Un sentiment d'insécurité disproportionné par rapport aux faits
L'étude qualitative a été menée auprès de groupes de jeunes adultes, garçons et filles aux profils socioéconomiques contrastés (CSP-, CSP intermédiaire, CSP+), complétés par des entretiens avec des représentants des forces de sécurité intérieure. Elle livre un premier constat d'importance : la mention du mot « insécurité » évoque spontanément, et de manière quasi systématique, les transports en commun. Avant la rue, avant les espaces publics ouverts, ce sont les réseaux de mobilité collective qui concentrent la représentation du danger.
Ce constat mérite d'être mis en perspective.
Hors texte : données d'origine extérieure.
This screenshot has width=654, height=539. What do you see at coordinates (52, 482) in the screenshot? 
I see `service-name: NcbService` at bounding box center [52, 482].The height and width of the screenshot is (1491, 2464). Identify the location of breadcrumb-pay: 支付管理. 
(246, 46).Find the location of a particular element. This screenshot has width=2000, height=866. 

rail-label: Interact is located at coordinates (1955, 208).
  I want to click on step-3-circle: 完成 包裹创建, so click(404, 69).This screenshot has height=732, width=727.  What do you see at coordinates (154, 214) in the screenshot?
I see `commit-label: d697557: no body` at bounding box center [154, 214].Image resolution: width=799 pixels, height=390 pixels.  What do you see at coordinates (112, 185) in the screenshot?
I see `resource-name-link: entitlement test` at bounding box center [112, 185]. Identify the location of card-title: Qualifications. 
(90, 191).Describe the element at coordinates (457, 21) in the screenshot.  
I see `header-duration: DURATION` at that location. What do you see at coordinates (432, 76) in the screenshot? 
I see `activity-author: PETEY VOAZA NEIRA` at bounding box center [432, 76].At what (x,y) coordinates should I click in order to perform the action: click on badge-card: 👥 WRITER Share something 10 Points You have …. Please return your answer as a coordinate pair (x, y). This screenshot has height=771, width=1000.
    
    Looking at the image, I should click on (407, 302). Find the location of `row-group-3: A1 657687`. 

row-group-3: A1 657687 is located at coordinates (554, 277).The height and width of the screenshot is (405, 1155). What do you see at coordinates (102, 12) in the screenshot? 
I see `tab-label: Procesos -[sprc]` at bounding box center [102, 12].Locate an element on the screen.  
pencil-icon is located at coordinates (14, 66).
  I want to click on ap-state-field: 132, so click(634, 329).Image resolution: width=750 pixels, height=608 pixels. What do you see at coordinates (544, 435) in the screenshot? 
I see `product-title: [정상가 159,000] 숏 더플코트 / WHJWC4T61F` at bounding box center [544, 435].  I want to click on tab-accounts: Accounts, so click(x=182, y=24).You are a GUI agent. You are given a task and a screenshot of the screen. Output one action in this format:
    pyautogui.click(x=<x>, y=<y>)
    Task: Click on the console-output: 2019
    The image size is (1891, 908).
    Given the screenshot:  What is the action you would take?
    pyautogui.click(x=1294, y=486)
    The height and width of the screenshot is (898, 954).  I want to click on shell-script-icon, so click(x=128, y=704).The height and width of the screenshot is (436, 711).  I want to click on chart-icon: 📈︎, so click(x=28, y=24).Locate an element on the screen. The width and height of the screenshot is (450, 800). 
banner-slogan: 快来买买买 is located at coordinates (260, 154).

Les policiers interrogés dans le cadre de la même étude le soulignent explicitement : « Sur le fond, il y a moins de problèmes dans les transports en commun que dans beaucoup d'autres endroits dans la ville ». L'écart entre la perception et la réalité statistique est considérable. Il signale que la réponse à apporter ne peut se limiter à des dispositifs de sécurisation physique : elle implique une action sur les représentations, les récits collectifs et la qualité de l'expérience vécue dans les réseaux.
Par ailleurs, la nature même de l'insécurité ressentie diffère de ce que l'on pourrait anticiper. Elle est moins liée à la crainte d'actes graves — agressions — qu'à l'imprévisibilité des comportements et à la dégradation des interactions sociales ordinaires. C'est l'absence de cadre interactionnel partagé et la disparition des codes implicites de cohabitation entre usagers qui génèrent le malaise.